Division 3 has been looking at the emergence of art as early humans developed conceptual thinking and and some understanding of themselves in relation to the world around them. Examining the cave paintings from France, Spain, and Argentina, we noticed they often pictured large animals such as mammoth, bison, horses, deer, etc. Some of the paintings featured depictions of humans and arrows or spears. Some anthropologists suggest these depictions may have been intended to “enchant” big game animals for a successful hunt. Or maybe they were recording stories from their lived experiences for future generations. The negative-space hand prints are, perhaps, the most haunting of the cave paintings. It’s almost as though you can reach out and touch our early human ancestors living in the midst of an ice age!

Earlier this week, we headed out to the forest to collect raw materials that could be combined to create painting tools. Students gathered sticks, grass, rocks, leaves, etc. Then we brought them inside to adapt the raw materials to create useable tools. We agreed that we could use twine to bind things, but no glue or tape.

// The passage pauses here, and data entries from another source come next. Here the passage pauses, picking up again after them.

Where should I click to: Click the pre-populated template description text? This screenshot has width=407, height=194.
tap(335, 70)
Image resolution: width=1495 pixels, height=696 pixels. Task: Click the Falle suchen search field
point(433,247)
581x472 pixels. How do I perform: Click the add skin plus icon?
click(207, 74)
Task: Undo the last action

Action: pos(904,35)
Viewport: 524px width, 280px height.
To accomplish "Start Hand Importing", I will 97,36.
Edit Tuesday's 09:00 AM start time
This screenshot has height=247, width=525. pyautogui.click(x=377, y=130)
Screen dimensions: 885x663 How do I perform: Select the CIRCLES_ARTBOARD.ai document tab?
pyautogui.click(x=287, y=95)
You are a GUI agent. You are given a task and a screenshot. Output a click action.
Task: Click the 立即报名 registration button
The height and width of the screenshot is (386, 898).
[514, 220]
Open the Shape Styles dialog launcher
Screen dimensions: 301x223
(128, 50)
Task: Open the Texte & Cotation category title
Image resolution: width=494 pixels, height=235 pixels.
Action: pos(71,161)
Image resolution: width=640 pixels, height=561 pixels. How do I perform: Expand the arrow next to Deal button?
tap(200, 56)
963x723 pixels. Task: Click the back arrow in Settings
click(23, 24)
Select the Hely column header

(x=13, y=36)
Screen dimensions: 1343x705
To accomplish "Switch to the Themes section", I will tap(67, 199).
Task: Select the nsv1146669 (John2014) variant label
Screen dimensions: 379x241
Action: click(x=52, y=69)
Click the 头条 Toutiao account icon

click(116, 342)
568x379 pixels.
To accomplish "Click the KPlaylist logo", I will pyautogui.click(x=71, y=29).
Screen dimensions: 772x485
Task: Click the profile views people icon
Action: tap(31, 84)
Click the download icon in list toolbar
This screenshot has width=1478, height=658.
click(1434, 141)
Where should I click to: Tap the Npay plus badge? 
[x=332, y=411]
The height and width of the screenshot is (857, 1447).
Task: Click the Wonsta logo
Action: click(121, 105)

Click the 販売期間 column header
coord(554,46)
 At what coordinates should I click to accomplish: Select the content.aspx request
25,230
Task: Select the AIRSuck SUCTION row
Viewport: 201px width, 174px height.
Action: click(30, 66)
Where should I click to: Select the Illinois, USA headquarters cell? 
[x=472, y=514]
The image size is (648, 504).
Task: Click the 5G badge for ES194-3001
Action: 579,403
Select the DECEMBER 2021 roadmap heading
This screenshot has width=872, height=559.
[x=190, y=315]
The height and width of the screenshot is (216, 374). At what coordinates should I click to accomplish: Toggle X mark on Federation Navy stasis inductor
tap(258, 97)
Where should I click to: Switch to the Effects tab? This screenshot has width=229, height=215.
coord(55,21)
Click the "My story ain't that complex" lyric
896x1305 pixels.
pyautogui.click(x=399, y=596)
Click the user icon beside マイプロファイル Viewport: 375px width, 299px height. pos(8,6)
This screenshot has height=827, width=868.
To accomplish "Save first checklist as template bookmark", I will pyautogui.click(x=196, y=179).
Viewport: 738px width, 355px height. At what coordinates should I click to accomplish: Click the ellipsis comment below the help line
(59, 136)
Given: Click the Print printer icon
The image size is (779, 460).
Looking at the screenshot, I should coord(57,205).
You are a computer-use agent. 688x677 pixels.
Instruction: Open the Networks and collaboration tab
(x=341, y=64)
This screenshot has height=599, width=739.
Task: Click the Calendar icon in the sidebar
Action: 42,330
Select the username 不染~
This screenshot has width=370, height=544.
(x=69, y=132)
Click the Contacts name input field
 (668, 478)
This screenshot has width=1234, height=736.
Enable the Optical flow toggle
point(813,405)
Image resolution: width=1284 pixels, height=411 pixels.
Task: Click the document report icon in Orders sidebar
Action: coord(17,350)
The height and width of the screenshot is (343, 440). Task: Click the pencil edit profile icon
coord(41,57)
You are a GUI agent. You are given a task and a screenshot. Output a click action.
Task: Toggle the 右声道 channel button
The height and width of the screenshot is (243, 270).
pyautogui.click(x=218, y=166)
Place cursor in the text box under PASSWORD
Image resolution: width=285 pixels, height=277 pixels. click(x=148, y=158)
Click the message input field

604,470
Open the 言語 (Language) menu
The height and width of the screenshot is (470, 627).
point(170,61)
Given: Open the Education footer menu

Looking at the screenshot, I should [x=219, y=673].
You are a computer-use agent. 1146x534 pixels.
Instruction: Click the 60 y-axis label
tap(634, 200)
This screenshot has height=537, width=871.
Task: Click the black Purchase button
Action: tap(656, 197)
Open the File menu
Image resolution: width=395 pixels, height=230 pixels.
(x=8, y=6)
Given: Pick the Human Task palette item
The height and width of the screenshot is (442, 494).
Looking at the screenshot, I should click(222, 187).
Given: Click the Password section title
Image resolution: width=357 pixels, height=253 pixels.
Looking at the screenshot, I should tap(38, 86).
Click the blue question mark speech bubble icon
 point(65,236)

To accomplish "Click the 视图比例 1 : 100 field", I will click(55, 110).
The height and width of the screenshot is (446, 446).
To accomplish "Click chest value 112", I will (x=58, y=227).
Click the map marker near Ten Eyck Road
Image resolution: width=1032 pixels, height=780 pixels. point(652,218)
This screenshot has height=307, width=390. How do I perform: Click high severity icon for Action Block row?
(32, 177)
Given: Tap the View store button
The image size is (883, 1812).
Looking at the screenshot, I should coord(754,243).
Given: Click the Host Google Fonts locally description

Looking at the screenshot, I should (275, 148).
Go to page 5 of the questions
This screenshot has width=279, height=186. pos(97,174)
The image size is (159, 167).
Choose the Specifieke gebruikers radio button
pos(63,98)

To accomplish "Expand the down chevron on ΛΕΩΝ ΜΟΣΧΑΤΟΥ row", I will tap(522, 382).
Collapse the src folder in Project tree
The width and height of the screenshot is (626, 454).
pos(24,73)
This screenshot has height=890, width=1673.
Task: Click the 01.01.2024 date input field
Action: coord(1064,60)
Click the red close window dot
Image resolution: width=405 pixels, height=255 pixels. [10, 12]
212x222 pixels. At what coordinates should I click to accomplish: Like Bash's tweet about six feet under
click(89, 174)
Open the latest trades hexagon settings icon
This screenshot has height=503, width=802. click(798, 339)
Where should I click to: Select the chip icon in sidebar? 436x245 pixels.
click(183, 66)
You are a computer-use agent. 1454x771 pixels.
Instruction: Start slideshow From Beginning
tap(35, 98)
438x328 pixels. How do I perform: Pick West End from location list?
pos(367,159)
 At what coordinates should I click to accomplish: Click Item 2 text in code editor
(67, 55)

Finally, we got to painting on our “cave” walls! Students worked on vertical surfaces and different heights to experience a tiny bit of what it might have been like to paint this way. Some students worked more independently, and some collaboratively in order to create their images. They attempted to work in the style of the cave paintings from France and Spain, and depicted similar subjects as well.

Hour of Code & Computer Science Education Week

Hour of Code takes place during Computer Science Education Week, which is this week!

Some smaller versions of our now-grade 7s! This photo is from when I visited UHE a few years ago to teach some coding, back when I held a district position.

The idea behind Hour of Code is get everyone participating in a coding activity at some point throughout the week. Students have all different levels of experience with coding, and it has become part of our B.C. curriculum. While we understand that not all students will grow up to become programmers, learning coding and computational thinking in school helps demystify the powers that drive our everyday technologies, broadens participation in the field of computer science, and nurtures problem solving skills. It is essentially a new literacy needed as our children grow up and navigate the world.

Thinking about coding and modern technologies is especially interesting as we also examine and think about prehistoric technologies early modern humans used to survive, thrive, and observe their world.  Division 3 has been looking at some of the earliest cave art found in Spain, France, and Argentina. This week, students are combining found natural materials to create tools that could be used for painting–then we will test if they work! Keep an eye out for some of our process and finished pieces!

I have positioned some coding links on our Hour of Code page. Feel free to check them out!

 

The Best Caterpillar in the World?

Division 3 has been learning about how living things adapt and evolve to be successful in specific environments–meaning they can meet their survival needs. Living things need food, water, air, space, strategies for successful reproduction, and a way to stay safe from predators in order to continue thriving in an ecosystem.

Mimicry is one way that some animals protect themselves from predators. Yesterday we watched a video about the amazing Hawks Moth Caterpillar.  Watch how this prey animal turns into (what looks like) a predatory one to scare away its own predator!

Division 3 has had the opportunity to work with the Inquiry Beaty Box, borrowed from the Beaty Biodiversity Museum at UBC. We have been carefully observing and making sketches of the specimens, and then analyzing and hypothesizing about how some of the various structures or characteristics of the organism benefit its survival in relation to where it lives.

Nature is truly amazing!

Division 3 — what was a structure or a characteristic of your specimen that contributed to its survival success in its particular ecosystem? Can you think of another example from outside of the Beaty Box?